Non posso negare che l’ottava ed ultima stagione di Game of Thrones non è stata una delle mie preferite e che l’idea di come potrebbe andare a finire mi da non poca ansia. Ma è proprio per questo, forse, che ho deciso di scrivere questo articolo prima di vedere l’ultima puntata. Perché, comunque vada, voglio dire grazie a Il Trono di Spade per questi anni entusiasmanti, sconvolgenti, frustranti, ma soprattutto indimenticali.

Il caso Game Of Thrones è più unico che raro nella storia delle serie tv ed è proprio questo ad averla resa così speciale. Molti non sanno che George R.R. Martin ha scritto Cronache del ghiaccio e del fuoco (la saga di libri di Game Of Thrones) come risposta alla fristrazione che provava come autore televisivo. Era infastidito da tutte le limitazioni che la produzione tv impone allo sviluppo della storia e quindi ha deciso di sviluppare una narrazione che andava contro tutte le regole delle serie tv. E così ha creato una delle serie più iconiche della storia, rivoluzionarndo il panorama televisivo per sempre.

GOT è una serie in cui ci sono tantissimi personaggi principali, centinaia di location, decine di storiyline che vanno avanti contemporanemente e delle quali a volte prerdi traccia per mesi. E’ una serie in cui viene ucciso il protagonista durante la prima stagione, dove nessuno è totalmente cattivo, ma nemmeno profontamente buono, dove nessuno è al sicuro, ma soprattutto nella quale anche gli eroi possono dolorosamente trasformarsi nel nemico.

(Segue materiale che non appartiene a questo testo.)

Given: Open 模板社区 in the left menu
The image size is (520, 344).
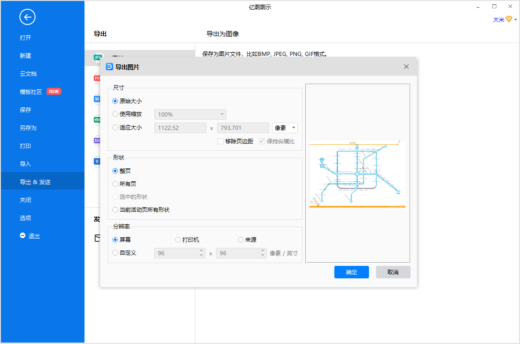Looking at the screenshot, I should tap(31, 92).
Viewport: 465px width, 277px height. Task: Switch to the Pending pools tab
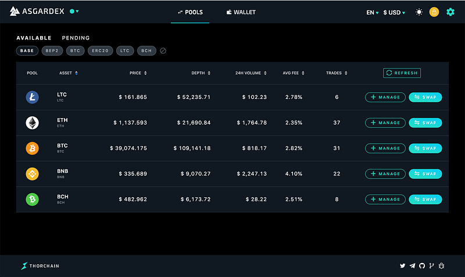pos(76,38)
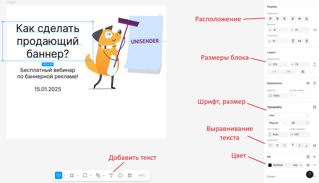Toggle Appearance visibility eye icon
The height and width of the screenshot is (183, 319).
pyautogui.click(x=308, y=83)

Il Trono di spade è una serie che rimarrà nella storia per il suo budget esorbitante, per scene di battaglie mai viste prima sul piccolo schermo e per la storyline intrigata e mai scontata, ma anche per la sua capacità, senza precedenti, di coincolgere un pubblico così vasto ed eterogeneo. Mai prima d’ora una serie tv fantasy era stata così longeva e trasversale. I miei amici, i miei genitori, i miei colleghi, i miei vicini di casa: tutti guardando Game Of Thrones. E anche se non lo guardi, sai cos’è. Nessuno è rimasto immune alle vicende di Westeros.

E’ innegabile che Game Of Thrones abbia avuto un impatto fortissimo sulla cultura pop degli ultimi 10 anni: meme, citazioni e nomi che ci porteramo dietro per anni a venire. La serie ha creato un senso di unità tra i suoi telespettetatori ed, in particolare queste sei settimane di visione comunitaria, hanno creato un piccolo universo parallelo di cui sentiremo la mancanza.

Grazie Game Of Thrones per le emozioni, per le lacrime, per le amicizie nate da ore di ananlisi minuziosa delle teorie più assurde. Comunque andrà a finire, grazie!